Emotionally, Paul felt what we all feel at times, namely, confusion and doubt. By the power of God's indwelling Holy Spirit, however, the Apostle's conviction remained - "not in despair." In a life lived amid the world, the flesh, and the devil, believers will often experience conflicting sensibilities even as we trust God. "The flesh lusteth against the spirit" (Galatians 5:17). Few lessons regarding our walk with the Lord are more important. If we wait until emotional and physical sensations perfectly unite with our spiritual confidence in order to consistently live by faith, we shall wait a very long time. We will be required to "fight the good fight of faith" as long as we live in the world as presently constituted (I Timothy 6:12). Not one godly human being, including the Lord Jesus Christ, has ever experienced the complete absence of temptation that may include feelings of hesitation regarding the will of God. "And He went a little further, and fell on His face, and prayed, saying, O My Father, if it be possible, let this cup pass from Me: nevertheless not as I will, but as Thou wilt" (Matthew 26:39). Our blessed Lord felt the challenge - "tempted in all points like as we are" - but as He always did, He overcame by faith and submission to His Father - yet without sin" (Hebrews 4:15).
Feelings can reflect problems in our walk with God. But not always. Sometimes we are nearest to the Throne when emotions would tell us that God is far from us, and we are far from Him. We do well to keep an open heart to the possibility of the need for correction when we feel perplexity. But we also do well to realize that our humanity has not yet been glorified. There will be many occasions when feel is not real, so to speak. Recall the two sons commanded by their father to work in his vineyard. The first said no, but later realized his truest privilege and responsibility involved obedience to his father (Matthew 21:28-31). The Lord Jesus affirmed the young man as having "done the will of his father" despite his initial reticence. Walking with God by faith often involves such the process of fighting "the good fight." We must overcome how we feel in order to "walk in the Spirit and... not fulfill the lusts of the flesh" (Galatians 5:16).

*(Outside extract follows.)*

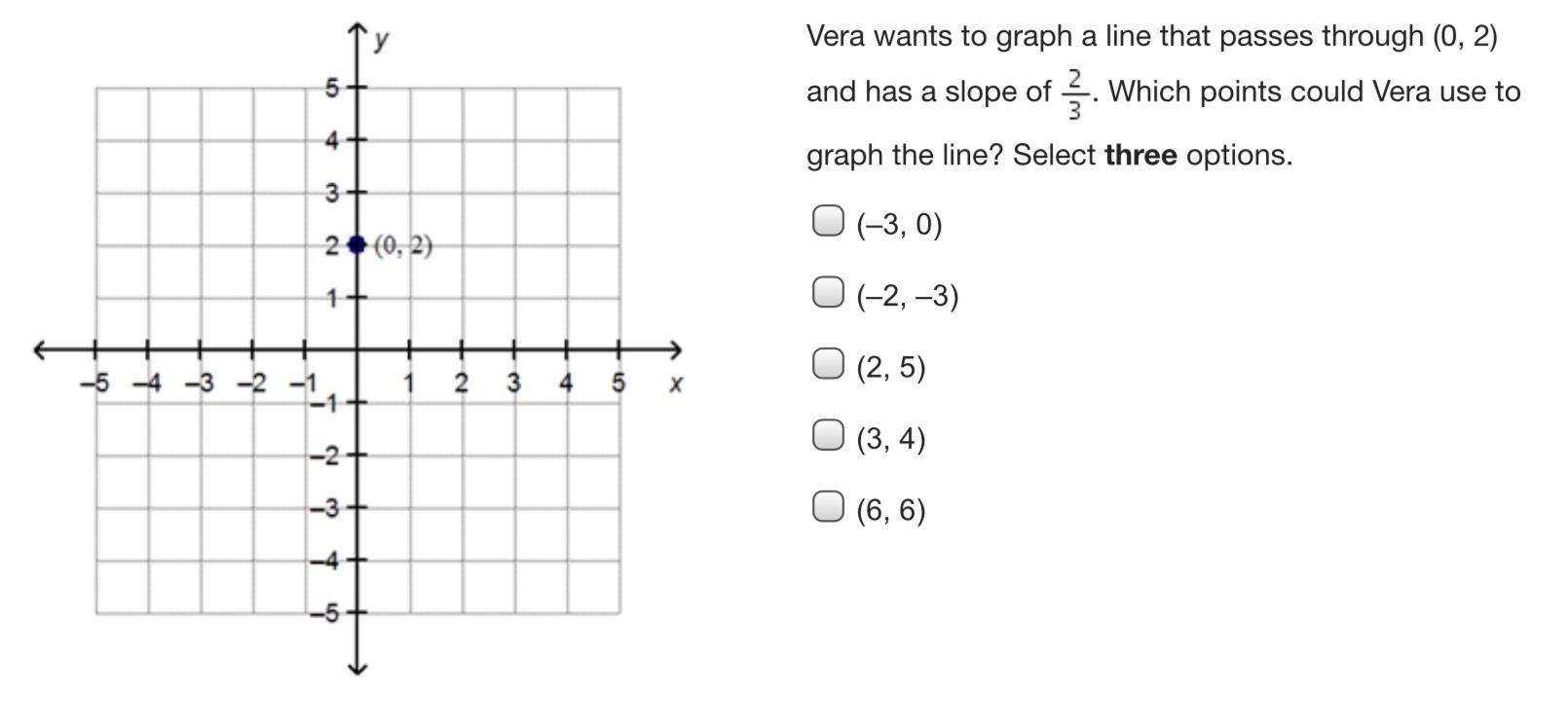Image resolution: width=1568 pixels, height=728 pixels.
Task: Click the slope fraction 2/3 in question
Action: pyautogui.click(x=1074, y=94)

The Day will come when no fight will be necessary. This is not that day. Presently, we walk by a faith that often conflicts with our human sensibilities. We must expect the challenge, learning to make choices of the heart that counter and overcome the feelings of our flesh. Again, it not required that we feel our faith, nor are feelings always the reflection of our heart's determination. Few lessons of the Spirit more set our feet firmly on the path of righteousness, thus providing the enabling to overcome as we access God's grace revealed by faith.
"As sorrowful, yet always rejoicing."
(II Corinthians 6:10)
Weekly Memory Verse
For if, when we were enemies, we were reconciled to God by the death of His Son, much more, being reconciled, we shall be saved by His life.